This project contains the model GInRec, and inductive recommender for both users and items.
It was presented at the KARS workshop under the CC 4.0 license and can be found here: GInRec: A Gated Architecture for Inductive Recommendation using Knowledge Graphs
Python version. 3.8 all other requirements are located in requirements.txt. We highly recommend using a virtual environment.
In order to use the code you should first download datasets. As some query changing knowledge bases results are bound to differ. Exact datasets and results will be uploaded after submission.
For local run, install all required packages (possibly install wheel before):
pip3 install -r requirements.txt
The methods can be run using:
python3 train/dgl_trainer.py --out_path ./results --data ./datasets --experiments ml_mr_1m_warm_start --include ginrec --test_batch 1024 --workers 1
For help with commands write:
python3 train/dgl_trainer.py --help
The method will automatically tune hyperparameters, otherwise the method can be set to gridsearch in the under
configuration/models.py, where setting the keyword 'gridsearch' to True
as in PPR. All models can be found in the
configuration/models.py file, all datasets in the configuration/datasets.py file, and all experiments in the
configuration/experiments.py file. Note that a dataset is a single instance of a dataset, while there might be multiple
experiments for a single dataset. E.g., we have the full MovieLens dataset ml-mr and the subsampled MovieLens dataset
ml-mr-1m. We then have multiple experiments for each of these datasets both warm and cold start.
We can use the --parameter
option to use a parameter tuned at another dataset. E.g, if we have tuned a model on
the ml-mr-1m dataset and want to train on the ab dataset,
use --experiments ab_warm_start --parameter ml_mr_1m_warm_start
.
Evaluation requires two steps, first running evaluate/dgl_evaluator.py and then metric_calculator.py. Similarly to the
trainer you can use the --help
argument if in doubt. Examples:
--data ./datasets --results ./results --experiments ml_mr_1m_warm_start --include ginrec --test_batch 1024
The ml-mr-1m dataset is a subset of the ml-mr dataset. It is therefore possible to train on the subset and evaluate on the full dataset. When running the evaluator script there are multiple arguments. For the coldstart we have:
--state - use state from another experiment - useful for coldstart methods
--parameter - use parameters from another experiment - useful for training with pre-determined parameters
--parameter_usage - when parameter argument was used. 0) it was not passed during training (default) and 1) it was passed during training.
--other_model - use parameters from other method i.e. change one parameter
--other_model_usage - where other model was used: 0) location for parameters, 1) location of state, 2) both.
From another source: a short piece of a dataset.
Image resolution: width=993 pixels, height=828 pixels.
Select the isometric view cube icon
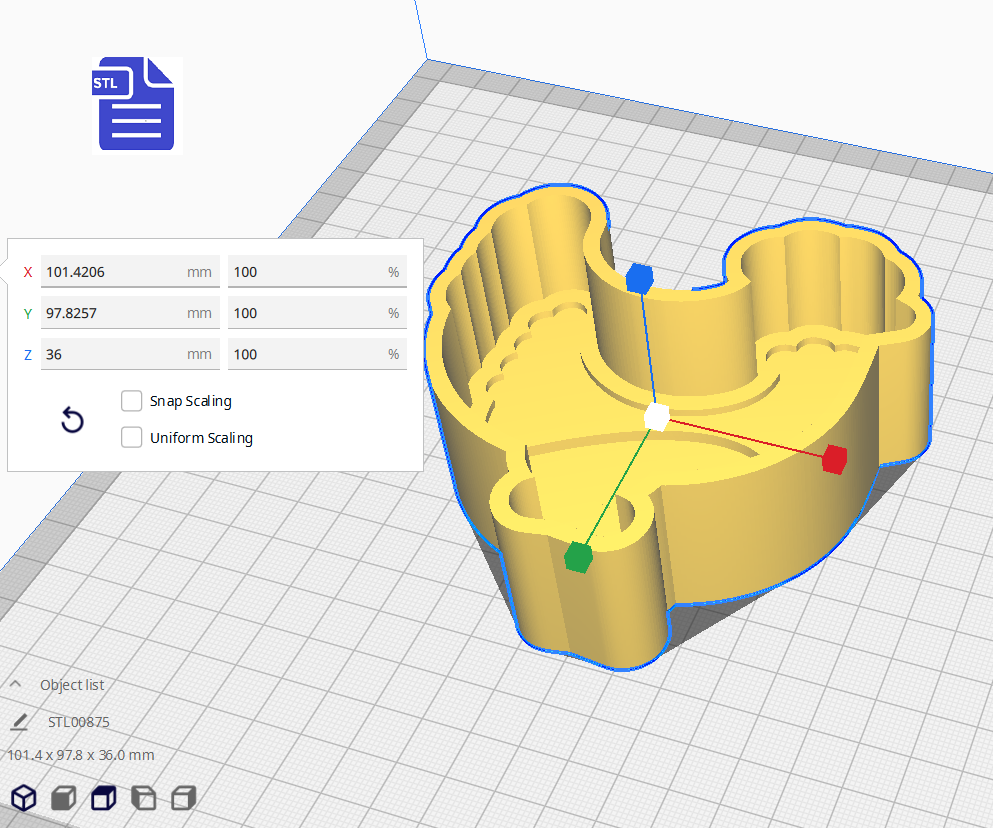tap(23, 797)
E.g., if you want to load parameters from another model but use state from the model itself use 1.
For example, lets say we have tuned a model on the ml-mr-1m dataset, trained it on the ab-s dataset using those parameter (see last example of the training section) and want to evaluate in the coldstart setting of ab. We would then have to pass the arguments as:
--experiment ab_user_cold_start --state ab_warm_start --parameter ml_mr_1m_warm_start --parameter_usage 1
If we do not set parameter usage as 1
we might end up using the wrong state as it only uses the parameters for
evaluation, e.g. tuned on the ml-mr-1m dataset and evaluating on the ml-mr dataset. We wouldn't need to retrain on the
ml-mr dataset in the cold-start setting and therefore did not use the parameter option during training.
The other_model
and other_model_usage
are similar but are primarily used for ablation studies.
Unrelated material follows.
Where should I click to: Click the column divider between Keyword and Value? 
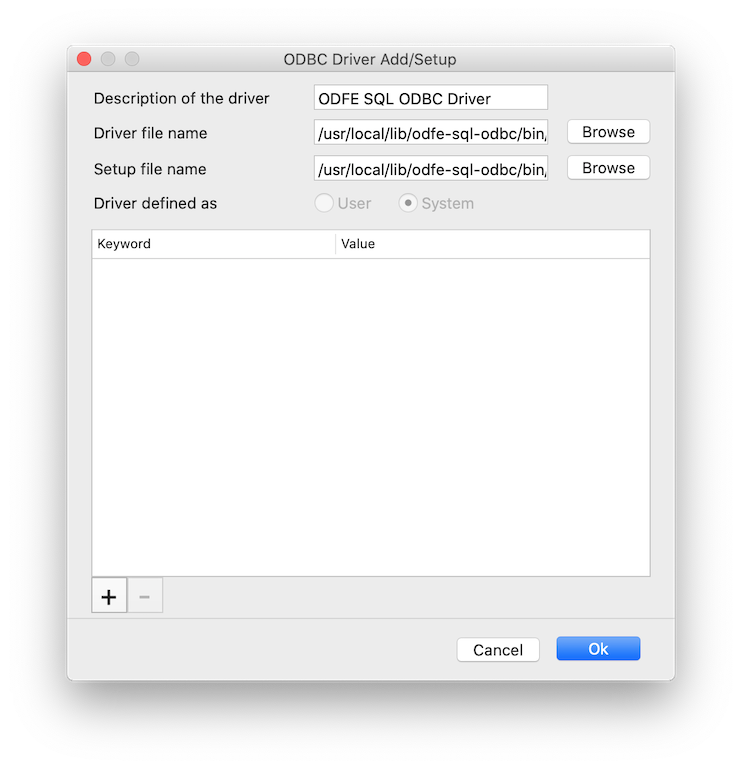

Under configuration you will find all parameters for the models as well as dataset and experiment configuration. For datasets you can define a mapping of ratings, such as explicit to implicit and apply filters, such as minimal number of ratings using CountFilter:
ml_mr_1m = DatasetConfiguration('ml-mr-1m', lambda x: {x > 3: 1}.get(True, 0),
filters=[CountFilter(lambda c: c >= 5, sentiment=Sentiment.POSITIVE)],
max_users=12500)
All methods, experiments and datasets must be defined in these folders before use. All methods are located in the models folder and inherit from the RecommenderBase class in dgl_recommender_base.py
Look in datsets folder for the construction of datasets.
Section describing modifications to documents under the Apache License or for recognition. Both IGMC and NGCF are originally under the Apache License.
The IGMC model is a modified version of Based on https://github.com/LspongebobJH/dgl/blob/pr1815_igmc/examples/pytorch/igmc/ For download: https://github.com/LspongebobJH/dgl/archive/refs/heads/pr1815_igmc.zip
Specifically, it has been implemented with the RecommenderBase and uses a DGL collator for training.
Heavily inspired by the work of jennyzhang0215 in https://github.com/jennyzhang0215/DGL-KGAT.
Based on the example of NGCF in Based on https://github.com/dmlc/dgl/tree/master/examples/pytorch/NGCF modified to include LightGCN and using blocks.
Under models/shared/dgl_dataloader.py, you will find changes of the DGL EdgeCollator classes and EdgeDataloader to skip certain graph building steps.